Sir Philip Sidney

    Sir Philip Sidney was born on November 30, 1554, at Penshurst, Kent. He was the eldest son of Sir Henry Sidney, thrice Lord Deputy (governor) of Ireland, and nephew of Robert Dudley, Earl of Leicester. He was named after his godfather, Philip II of Spain. He entered Shrewsbury School in 1564, at the age of ten, on the same day as Fulke Greville, who became his friend and, later, his biographer. After attending Christ Church, Oxford, (1568-1571) he left without taking a degree in order to complete his education by travelling the continent. Among the places he visited were Paris, Frankfurt, Venice, and Vienna.

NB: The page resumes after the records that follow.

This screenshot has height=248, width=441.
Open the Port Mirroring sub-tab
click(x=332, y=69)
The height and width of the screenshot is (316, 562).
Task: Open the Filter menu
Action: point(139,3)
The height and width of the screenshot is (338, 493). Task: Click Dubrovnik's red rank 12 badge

    When Sidney returned to England in 1575, he lived the life of a prominent courtier. In 1577, he was sent as ambassador to the German Emperor and the Prince of Orange. Officially, he had been sent to condole the princes on the deaths of their fathers. His real mission was to feel out the chances for the creation of a Protestant league. Yet, the budding diplomatic career was cut short because the Queen found Sidney to be perhaps too ardent in his Protestantism, the Queen preferring a more cautious approach. Upon his return, Sidney attended the court of Elizabeth I and actively encouraged such authors as Edward Dyer, Greville, and most important, the young Edmund Spenser, who dedicated The Shepheardes Calender to him.

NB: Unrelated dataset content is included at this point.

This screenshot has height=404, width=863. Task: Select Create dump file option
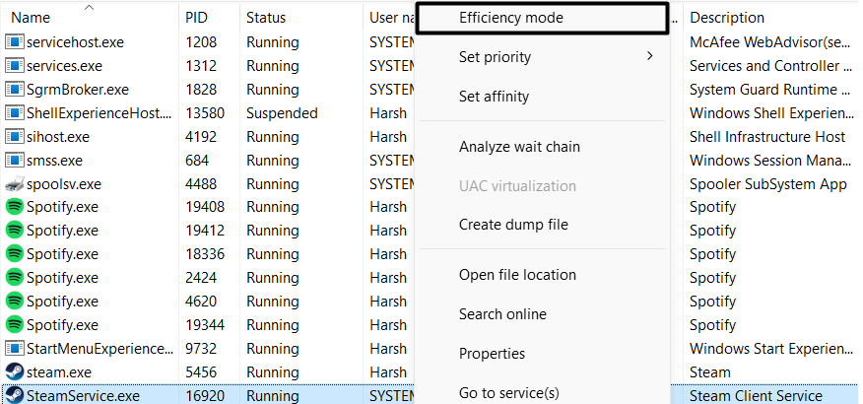coord(513,225)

    In 1580, he incurred the queen's displeasure by opposing her projected marriage to the Duke of Anjou, Roman Catholic heir to the French throne, and was dismissed from court for a time. He retired to Wilton, the estate of his beloved sister Mary Herbert, Countess of Pembroke, and there he wrote for her entertainment a long pastoral romance in prose called Arcadia. At some uncertain date, he composed a major piece of critical prose that was published after his death under two titles, The Defence of Poesy and An Apology for Poetry. Sidney's Astrophil and Stella ("Starlover and Star") is the first of the great Elizabethan sonnet cycles, which relied heavily on the conventions established by Petrarch. Sidney's collection has 108 sonnets and eleven songs.

    Yet Sidney was growing restless with lack of appointments. In 1585 he made a covert attempt to join Drake's expedition to Cadiz. Elizabeth summoned Sidney to court, and appointed him governor of Flushing in the Netherlands. In 1586 Sidney, along with his younger brother Robert Sidney, took part in a skirmish against the Spanish at Zutphen, and was wounded of a musket shot that shattered his thigh-bone. Some 22 days later Sidney died of the unhealed wound at not yet thirty-two years of age. His death occasioned much mourning in England as the Queen and her subjects grieved for the man who had come to exemplify the ideal courtier. It is said that Londoners, come out to see the funeral progression, cried out "Farewell, the worthiest knight that lived."